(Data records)
========

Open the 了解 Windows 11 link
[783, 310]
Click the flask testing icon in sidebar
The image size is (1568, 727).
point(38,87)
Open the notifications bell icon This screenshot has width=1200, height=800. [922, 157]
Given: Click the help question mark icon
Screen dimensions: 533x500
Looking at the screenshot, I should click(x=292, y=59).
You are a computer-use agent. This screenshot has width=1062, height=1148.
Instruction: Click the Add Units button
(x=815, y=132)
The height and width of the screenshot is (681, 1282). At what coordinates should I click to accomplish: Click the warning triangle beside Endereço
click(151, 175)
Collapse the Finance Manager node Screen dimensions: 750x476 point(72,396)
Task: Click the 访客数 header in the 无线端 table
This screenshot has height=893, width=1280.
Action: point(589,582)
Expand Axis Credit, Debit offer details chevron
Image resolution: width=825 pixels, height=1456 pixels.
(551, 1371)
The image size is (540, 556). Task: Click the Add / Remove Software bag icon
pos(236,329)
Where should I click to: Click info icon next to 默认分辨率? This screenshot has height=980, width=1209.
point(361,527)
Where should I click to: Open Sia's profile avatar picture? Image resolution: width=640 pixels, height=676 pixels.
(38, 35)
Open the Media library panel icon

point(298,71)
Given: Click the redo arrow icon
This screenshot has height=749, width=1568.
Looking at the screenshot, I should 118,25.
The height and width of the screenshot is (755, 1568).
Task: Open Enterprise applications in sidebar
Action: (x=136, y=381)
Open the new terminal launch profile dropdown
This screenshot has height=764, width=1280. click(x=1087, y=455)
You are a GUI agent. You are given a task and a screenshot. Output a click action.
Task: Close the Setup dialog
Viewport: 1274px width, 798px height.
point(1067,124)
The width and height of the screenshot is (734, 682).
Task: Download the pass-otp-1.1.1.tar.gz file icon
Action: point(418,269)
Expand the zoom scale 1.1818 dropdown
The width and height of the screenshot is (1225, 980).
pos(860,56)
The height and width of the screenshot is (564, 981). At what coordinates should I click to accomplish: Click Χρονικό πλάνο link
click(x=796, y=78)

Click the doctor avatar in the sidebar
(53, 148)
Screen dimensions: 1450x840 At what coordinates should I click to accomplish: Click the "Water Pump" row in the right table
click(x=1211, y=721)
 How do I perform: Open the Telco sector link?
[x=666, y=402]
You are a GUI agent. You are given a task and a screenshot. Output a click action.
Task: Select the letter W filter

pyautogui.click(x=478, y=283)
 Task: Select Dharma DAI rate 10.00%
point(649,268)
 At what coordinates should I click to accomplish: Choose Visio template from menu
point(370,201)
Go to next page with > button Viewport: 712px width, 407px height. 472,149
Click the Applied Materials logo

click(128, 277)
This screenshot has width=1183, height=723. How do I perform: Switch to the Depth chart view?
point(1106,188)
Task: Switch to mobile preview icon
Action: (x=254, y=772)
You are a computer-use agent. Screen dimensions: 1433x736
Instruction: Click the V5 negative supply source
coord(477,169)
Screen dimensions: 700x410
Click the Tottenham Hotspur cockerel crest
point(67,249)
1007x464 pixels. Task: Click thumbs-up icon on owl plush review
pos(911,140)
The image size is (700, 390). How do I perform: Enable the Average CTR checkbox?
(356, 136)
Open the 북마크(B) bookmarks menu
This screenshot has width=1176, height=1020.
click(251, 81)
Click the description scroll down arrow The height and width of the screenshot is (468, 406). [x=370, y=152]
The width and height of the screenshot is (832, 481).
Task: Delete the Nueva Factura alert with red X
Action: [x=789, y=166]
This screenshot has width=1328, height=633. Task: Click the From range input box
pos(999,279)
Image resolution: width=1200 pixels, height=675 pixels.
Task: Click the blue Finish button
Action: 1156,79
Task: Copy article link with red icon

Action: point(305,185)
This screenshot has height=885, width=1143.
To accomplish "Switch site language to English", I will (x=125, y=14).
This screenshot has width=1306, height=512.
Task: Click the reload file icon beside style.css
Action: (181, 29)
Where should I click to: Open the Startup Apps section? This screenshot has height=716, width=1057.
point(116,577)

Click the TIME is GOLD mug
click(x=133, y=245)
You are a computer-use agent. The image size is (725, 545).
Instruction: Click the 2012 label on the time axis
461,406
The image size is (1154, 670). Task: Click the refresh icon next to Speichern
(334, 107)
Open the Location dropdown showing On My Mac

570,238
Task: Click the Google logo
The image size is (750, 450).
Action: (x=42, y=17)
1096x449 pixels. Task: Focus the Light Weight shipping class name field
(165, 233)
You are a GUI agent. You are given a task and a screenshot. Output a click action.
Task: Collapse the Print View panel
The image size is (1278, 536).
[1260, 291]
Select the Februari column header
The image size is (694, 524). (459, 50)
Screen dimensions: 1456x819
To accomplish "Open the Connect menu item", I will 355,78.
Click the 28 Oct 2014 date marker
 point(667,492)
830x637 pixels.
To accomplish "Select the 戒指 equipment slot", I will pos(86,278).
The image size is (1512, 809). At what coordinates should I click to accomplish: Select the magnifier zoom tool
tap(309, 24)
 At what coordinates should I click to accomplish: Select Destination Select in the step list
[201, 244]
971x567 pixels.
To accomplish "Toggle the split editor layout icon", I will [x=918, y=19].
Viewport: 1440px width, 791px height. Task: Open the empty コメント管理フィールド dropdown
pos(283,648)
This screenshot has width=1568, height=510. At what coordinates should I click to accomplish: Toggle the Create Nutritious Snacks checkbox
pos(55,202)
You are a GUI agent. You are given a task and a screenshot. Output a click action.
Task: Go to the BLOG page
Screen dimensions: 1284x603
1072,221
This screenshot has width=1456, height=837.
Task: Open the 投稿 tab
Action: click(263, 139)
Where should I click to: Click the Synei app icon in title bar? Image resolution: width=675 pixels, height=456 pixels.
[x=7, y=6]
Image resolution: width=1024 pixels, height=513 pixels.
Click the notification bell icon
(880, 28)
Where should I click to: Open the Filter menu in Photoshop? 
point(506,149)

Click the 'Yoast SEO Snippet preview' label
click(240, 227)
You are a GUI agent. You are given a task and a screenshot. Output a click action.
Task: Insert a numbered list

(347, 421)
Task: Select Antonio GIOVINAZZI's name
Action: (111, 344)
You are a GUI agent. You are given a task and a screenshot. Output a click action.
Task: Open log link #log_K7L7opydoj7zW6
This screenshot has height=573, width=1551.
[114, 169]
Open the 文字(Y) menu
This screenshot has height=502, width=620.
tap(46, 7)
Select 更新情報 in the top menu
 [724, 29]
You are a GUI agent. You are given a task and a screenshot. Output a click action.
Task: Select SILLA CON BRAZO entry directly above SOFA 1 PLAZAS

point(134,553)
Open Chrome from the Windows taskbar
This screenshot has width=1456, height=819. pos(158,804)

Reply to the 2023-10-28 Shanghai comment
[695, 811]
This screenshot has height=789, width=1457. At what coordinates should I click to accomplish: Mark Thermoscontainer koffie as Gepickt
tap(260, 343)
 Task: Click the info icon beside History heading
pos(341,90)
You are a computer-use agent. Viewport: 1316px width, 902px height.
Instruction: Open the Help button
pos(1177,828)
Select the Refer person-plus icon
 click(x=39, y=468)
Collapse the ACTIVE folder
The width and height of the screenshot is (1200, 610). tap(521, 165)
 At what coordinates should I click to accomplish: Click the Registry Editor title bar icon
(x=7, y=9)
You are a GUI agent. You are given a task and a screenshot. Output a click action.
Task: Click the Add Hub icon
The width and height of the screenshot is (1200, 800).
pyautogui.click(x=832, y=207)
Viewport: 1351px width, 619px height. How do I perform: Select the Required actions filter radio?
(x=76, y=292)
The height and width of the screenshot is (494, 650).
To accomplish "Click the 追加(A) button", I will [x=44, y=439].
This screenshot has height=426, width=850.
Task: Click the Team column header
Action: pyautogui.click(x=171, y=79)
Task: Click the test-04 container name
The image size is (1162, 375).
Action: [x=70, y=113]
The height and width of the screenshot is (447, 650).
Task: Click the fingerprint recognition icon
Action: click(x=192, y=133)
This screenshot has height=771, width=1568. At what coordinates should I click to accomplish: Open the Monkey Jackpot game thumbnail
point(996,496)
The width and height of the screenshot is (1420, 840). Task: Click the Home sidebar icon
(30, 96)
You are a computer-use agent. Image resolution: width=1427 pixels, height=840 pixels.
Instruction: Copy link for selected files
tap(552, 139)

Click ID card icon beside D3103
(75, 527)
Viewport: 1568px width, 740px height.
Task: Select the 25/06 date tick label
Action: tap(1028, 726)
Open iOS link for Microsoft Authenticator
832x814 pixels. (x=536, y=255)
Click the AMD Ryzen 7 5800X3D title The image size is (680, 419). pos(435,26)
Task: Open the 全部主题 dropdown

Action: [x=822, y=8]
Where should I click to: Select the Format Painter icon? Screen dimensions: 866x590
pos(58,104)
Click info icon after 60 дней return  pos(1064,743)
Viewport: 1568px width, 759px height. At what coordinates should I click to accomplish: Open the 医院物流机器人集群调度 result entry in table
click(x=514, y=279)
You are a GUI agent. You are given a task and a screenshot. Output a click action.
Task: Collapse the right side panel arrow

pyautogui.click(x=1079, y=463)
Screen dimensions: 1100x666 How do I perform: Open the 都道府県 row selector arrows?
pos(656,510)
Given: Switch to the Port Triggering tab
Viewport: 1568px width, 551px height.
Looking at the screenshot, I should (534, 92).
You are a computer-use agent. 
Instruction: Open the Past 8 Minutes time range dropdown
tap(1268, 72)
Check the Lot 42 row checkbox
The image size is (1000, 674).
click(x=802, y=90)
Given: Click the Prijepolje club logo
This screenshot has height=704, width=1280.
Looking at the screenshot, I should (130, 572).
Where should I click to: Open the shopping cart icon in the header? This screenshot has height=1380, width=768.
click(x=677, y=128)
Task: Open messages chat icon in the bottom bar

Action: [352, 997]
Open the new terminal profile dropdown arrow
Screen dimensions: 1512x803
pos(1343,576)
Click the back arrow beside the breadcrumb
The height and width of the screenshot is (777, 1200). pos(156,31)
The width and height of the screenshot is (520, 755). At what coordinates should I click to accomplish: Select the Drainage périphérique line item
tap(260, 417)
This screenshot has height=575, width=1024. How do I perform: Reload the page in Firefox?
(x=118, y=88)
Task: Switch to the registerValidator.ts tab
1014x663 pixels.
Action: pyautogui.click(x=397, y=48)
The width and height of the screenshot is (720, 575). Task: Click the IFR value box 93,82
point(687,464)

========

> **What to produce**
Among the records above, find the lines where the word "computer" appears and copy them.

> **Exercise response**
You are a computer-use agent. This screenshot has width=1062, height=1148.
You are a computer-use agent. Screen dimensions: 1433x736
You are a computer-use agent. The image size is (725, 545).
You are a computer-use agent. Viewport: 1316px width, 902px height.
You are a computer-use agent. Image resolution: width=1427 pixels, height=840 pixels.
You are a computer-use agent. 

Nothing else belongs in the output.